• **EXERCÍCIOS PROPOSTOS**:
1. Responda, com base no texto sobre a Escola Superior de Artes de Hamburgo:
(a) Quantos alunos, aproximadamente, se candidatam por ano à escola?
(b) A qual emissora o presidente da escola deu a declaração citada?
(c) Quais filmes de Fatih Akin são mencionados?
2. Prossiga o texto sobre a Escola Superior de Artes de Hamburgo a partir do ponto em que ele termina.

─── TRECHO PARA LEITURA

Escola Superior de Artes (e Cinema) de Hamburgo é aberta à experimentação
24 de julho de 2014Dos aproximadamente 1200 alunos que se candidatam por ano à Escola Superior de Artes (conhecida por HfbK, iniciais do nome em alemão) menos de 100 conseguem uma vaga. A concorrência é altíssima, já que a Escola Superior de Artes de Hamburgo é uma instituição de ensino conhecida em todo o país como um espaço de inovação.
Em declaração à emissora NDR, seu presidente afirmou há pouco tempo, por exemplo, que "o questionamento de normas e valores da sociedade, bem como a quebra de tabus, fazem parte da essência do artista". E essa é a filosofia da Escola.
Não por acaso saíram da HfbK nomes consagrados do mundo da arte na Alemanha, muitos deles com trajetórias marcadas exatamente por seus comportamentos de contestação e rompimento com modelos pré-estabelecidos. A escola oferece ao aluno a possibilidade de se especializar em cinema, artes gráficas/fotografia, escultura, cenografia, design, pintura/desenho, teoria/história da arte ou mídia contemporâneas.
Se o grande ícone quando se fala em cinema na HfbK é Fatih Akin, filho de pais turcos crescido em Hamburgo e autor de obras contundentes do cinema alemão nos últimos anos (Contra a Parede, Soul Kitchen, Do Outro Lado), passaram também pela Escola artistas plásticos como Martin Kieppenberger, Jonathan Meese, Isa Genzken, Daniel Richter, Santiago Sierra e Rebbecca Horn.
Sem currículo rígido nem conteúdos obrigatórios
Enquanto outras instituições de ensino de cinema primam pela segmentação, a filosofia da HfbK é abrir o leque para o aluno. Ali não há obrigação de seguir um currículo rígido nem de respeitar uma grade pré-concebida de conteúdos. Professores e alunos se veem acima de tudo como partes atuantes num centro de pensamento, que impulsiona debates socialmente relevantes e lança discussões no espaço público quando estas se fazem necessárias.

──────
─── LISTAGEM DE DADOS

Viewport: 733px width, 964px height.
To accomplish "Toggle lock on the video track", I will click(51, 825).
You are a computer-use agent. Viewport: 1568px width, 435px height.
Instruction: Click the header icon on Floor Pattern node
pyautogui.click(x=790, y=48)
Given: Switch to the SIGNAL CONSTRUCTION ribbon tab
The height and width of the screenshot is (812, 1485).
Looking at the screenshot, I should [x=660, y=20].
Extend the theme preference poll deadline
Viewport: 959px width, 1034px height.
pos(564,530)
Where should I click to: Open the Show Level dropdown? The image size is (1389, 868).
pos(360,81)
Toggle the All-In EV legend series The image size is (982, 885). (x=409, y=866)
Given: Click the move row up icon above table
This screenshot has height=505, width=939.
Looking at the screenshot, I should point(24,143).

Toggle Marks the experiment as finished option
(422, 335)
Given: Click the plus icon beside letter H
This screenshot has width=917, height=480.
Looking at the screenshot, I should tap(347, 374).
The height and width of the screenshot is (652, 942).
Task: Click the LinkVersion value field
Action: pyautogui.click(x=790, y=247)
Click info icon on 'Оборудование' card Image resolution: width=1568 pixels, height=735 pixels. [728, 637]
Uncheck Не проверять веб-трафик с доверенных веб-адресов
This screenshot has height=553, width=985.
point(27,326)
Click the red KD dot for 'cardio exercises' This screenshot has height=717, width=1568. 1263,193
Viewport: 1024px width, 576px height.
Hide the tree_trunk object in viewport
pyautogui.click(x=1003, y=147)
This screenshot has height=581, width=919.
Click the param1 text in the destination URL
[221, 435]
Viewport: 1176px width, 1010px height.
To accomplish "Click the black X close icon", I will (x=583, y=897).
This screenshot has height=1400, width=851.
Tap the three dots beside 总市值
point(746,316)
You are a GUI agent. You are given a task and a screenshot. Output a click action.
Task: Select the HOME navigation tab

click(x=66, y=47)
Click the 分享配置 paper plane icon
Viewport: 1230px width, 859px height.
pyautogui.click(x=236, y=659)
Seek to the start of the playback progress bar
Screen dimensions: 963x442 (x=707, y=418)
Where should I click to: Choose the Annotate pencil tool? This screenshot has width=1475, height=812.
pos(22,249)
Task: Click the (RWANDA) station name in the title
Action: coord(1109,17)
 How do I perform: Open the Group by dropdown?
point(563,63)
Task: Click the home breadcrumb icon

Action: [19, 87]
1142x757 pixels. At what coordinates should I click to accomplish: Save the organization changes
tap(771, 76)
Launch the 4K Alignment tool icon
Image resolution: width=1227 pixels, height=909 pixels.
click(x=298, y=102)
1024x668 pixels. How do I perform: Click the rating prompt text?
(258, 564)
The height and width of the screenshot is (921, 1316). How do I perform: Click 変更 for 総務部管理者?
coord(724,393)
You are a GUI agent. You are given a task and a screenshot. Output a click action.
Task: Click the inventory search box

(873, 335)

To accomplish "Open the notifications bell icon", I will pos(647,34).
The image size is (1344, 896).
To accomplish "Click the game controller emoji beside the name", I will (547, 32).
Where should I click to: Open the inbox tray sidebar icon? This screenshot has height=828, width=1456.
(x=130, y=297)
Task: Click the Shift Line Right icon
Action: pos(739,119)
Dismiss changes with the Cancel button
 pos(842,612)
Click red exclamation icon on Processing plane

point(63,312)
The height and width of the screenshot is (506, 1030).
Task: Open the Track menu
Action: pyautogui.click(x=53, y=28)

──────

• **RESPOSTAS EM ORDEM**:
1.
(a) Aproximadamente 1200 alunos.
(b) À emissora NDR.
(c) Contra a Parede, Soul Kitchen e Do Outro Lado.

2.
Na HfbK é possível cursar tanto a graduação em Artes Plásticas, com duração de quatro anos, quanto pós-graduações (mestrado, a ser concluído em dois anos, e doutorado). Para os que se enveredam pela sétima arte dentro do curso, a prioridade é o cinema de arte e de autor, com incentivo especial a obras de caráter experimental, sem esquecer o papel político do cinema neste contexto.
Segundo o próprio site da Escola, a ideia da graduação "não está na institucionalização de quadros de profissões clássicas como direção, roteiro ou fotografia, mas na criação de trabalhos artísticos que devam sua força à capacidade de inovação autônoma e criativa e não se esgotem na aplicação de tecnologias e conhecimentos estabelecidos".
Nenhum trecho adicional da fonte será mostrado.